Le COVID-19 illustre le combat entre ces deux tribus de prophètes. Pour les « malheuristes », le virus est une arme chinoise pour nous faire plonger dans l’abîme ou bien l’illustration de l’impréparation de nos gouvernants. Le masque n’est pas là, puis pas assez là, puis trop cher. Le  vaccin, mais lequel, ne réussira pas assez vite. L’essentiel n’est pas de chercher les responsables : tout s’ajoute, pour plomber la croissance et attiser les tensions. En France, le confinement total fait chuter la croissance et conduit aux faillites, avec en prime l’explosion de la dette publique.
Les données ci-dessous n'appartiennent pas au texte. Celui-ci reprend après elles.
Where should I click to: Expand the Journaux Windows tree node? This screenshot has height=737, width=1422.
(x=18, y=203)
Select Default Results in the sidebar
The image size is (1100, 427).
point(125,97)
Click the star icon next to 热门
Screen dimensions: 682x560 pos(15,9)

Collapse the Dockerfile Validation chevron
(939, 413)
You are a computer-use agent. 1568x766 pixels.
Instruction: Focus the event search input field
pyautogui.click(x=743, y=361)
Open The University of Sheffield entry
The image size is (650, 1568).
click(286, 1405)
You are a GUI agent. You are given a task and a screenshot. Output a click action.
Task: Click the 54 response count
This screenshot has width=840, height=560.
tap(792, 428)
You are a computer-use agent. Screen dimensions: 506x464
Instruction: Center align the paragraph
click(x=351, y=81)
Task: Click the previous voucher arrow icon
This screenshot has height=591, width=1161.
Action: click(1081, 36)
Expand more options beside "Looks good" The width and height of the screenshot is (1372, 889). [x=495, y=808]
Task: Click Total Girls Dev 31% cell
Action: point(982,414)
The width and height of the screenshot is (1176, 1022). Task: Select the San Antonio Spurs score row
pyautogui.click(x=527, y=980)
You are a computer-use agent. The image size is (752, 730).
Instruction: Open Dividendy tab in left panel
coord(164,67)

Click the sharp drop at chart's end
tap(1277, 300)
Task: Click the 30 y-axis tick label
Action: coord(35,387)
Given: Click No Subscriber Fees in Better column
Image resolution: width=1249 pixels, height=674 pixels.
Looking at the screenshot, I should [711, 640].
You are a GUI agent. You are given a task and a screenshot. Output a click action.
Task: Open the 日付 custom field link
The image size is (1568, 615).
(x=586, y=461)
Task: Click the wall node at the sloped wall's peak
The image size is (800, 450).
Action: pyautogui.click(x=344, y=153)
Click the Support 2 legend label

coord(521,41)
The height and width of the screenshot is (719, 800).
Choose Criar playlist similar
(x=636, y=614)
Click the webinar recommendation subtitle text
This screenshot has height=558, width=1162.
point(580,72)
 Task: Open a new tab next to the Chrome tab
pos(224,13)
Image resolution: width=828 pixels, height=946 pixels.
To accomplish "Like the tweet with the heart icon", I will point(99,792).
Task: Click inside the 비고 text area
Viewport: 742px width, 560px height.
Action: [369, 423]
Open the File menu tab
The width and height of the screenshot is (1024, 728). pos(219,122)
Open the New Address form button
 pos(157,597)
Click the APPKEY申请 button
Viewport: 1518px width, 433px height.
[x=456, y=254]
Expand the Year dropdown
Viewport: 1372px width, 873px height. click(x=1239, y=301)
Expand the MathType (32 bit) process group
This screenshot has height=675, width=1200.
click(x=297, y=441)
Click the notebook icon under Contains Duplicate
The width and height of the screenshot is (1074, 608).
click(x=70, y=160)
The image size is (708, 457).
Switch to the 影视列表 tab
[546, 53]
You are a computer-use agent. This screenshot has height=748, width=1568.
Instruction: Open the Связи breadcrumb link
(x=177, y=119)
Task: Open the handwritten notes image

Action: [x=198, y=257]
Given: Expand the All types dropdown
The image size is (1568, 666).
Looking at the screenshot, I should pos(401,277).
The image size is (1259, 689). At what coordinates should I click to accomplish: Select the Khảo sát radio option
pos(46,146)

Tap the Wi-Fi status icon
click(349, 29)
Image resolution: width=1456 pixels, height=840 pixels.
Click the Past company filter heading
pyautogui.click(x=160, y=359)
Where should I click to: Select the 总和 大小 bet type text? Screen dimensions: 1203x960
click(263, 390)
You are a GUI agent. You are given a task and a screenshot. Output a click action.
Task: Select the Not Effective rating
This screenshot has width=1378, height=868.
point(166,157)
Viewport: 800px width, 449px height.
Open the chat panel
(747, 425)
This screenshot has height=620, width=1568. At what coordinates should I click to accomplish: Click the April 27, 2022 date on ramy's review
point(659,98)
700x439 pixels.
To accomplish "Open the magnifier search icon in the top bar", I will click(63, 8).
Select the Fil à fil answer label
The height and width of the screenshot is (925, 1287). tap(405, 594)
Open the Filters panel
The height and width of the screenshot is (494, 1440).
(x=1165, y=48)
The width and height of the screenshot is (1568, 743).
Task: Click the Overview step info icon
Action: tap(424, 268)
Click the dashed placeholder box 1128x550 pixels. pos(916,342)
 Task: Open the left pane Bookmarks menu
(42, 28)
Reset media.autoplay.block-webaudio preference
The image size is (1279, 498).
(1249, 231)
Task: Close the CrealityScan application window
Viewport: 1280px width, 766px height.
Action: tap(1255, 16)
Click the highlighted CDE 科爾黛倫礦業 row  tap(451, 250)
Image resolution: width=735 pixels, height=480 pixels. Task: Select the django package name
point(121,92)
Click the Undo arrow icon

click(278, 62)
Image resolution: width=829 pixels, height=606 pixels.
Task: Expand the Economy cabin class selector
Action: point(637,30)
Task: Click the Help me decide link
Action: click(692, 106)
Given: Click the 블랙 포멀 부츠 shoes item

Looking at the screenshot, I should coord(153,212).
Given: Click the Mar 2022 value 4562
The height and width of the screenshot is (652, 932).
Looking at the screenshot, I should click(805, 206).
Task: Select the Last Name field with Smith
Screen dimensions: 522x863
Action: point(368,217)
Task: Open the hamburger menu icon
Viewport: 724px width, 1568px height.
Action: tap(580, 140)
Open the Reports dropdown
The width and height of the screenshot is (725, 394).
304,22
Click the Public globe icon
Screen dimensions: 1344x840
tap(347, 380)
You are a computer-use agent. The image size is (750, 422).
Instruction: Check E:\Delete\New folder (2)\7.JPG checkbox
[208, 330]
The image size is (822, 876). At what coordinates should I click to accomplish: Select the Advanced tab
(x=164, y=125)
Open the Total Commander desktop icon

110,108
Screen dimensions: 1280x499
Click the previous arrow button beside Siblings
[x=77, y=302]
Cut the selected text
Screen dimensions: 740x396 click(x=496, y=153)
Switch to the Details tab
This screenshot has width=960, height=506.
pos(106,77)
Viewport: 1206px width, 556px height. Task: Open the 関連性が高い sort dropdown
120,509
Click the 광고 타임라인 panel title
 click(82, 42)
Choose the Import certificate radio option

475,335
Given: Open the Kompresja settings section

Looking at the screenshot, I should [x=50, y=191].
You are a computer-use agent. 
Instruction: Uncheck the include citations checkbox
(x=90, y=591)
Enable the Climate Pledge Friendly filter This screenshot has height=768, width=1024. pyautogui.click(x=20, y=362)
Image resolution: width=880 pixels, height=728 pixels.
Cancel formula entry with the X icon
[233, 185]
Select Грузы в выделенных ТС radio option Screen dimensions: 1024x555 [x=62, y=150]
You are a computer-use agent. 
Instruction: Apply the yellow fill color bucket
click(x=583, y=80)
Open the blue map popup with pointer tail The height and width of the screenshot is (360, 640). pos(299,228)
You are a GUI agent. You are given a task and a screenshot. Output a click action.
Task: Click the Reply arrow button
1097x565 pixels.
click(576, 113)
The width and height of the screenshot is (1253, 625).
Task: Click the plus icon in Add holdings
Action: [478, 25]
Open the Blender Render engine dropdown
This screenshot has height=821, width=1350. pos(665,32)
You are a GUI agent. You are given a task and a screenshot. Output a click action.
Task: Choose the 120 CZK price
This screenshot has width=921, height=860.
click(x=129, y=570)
Certes elle se finance sans problème, jusqu’au jour où ce ne sera plus possible. Le malheur a le temps pour lui. Et quand vient le confinement partiel d’aujourd’hui, au lieu de noter, avec les « bonheuristes » qu’il coûtera  bien moins que le premier en perte de PIB (-13% contre -31% sur le trimestre), donc qu’on peut le garder pour l’affiner, puisque l’idée est quand même de sauver des gens et, « en même temps », de sauvegarder l’économie, les « malheuristes » nous parlent des libraires, des fleuristes et des bars. Rien ne va.

 

Ce combat va durer, car le « malheuriste » n’a jamais tort. Un problème nouveau va toujours survenir : le « bonheuriste » le sait, il n’a jamais longtemps raison. Dans ce monde plus complexe et informé, bien et mal se côtoient : la notion de durée a disparu. Une instabilité croissante a pris sa place, médiatique et financière surtout. Finie l’Amérique dominante sans conteste, qu’il s’agisse d’économie ou de promesses : tout s’éparpille, se partage, se fragmente, se confond. Une philosophie réussissait, avant, quand elle annonçait, au moins, la révolution. Voilà la « déconstruction ». En face, la résilience fait soin palliatif. L’incident prend toute la place, l’erreur est amplifiée.

 

Etre prophète de malheur est une sinécure, prophète de bonheur un combat. Qu’on ne s’étonne pas si les premiers sont plus nombreux, plus écoutés et mieux payés que les seconds. Qu’importe : roulant sa pierre vers le haut de la montagne, le prophète de bonheur est, il faut le croire, heureux.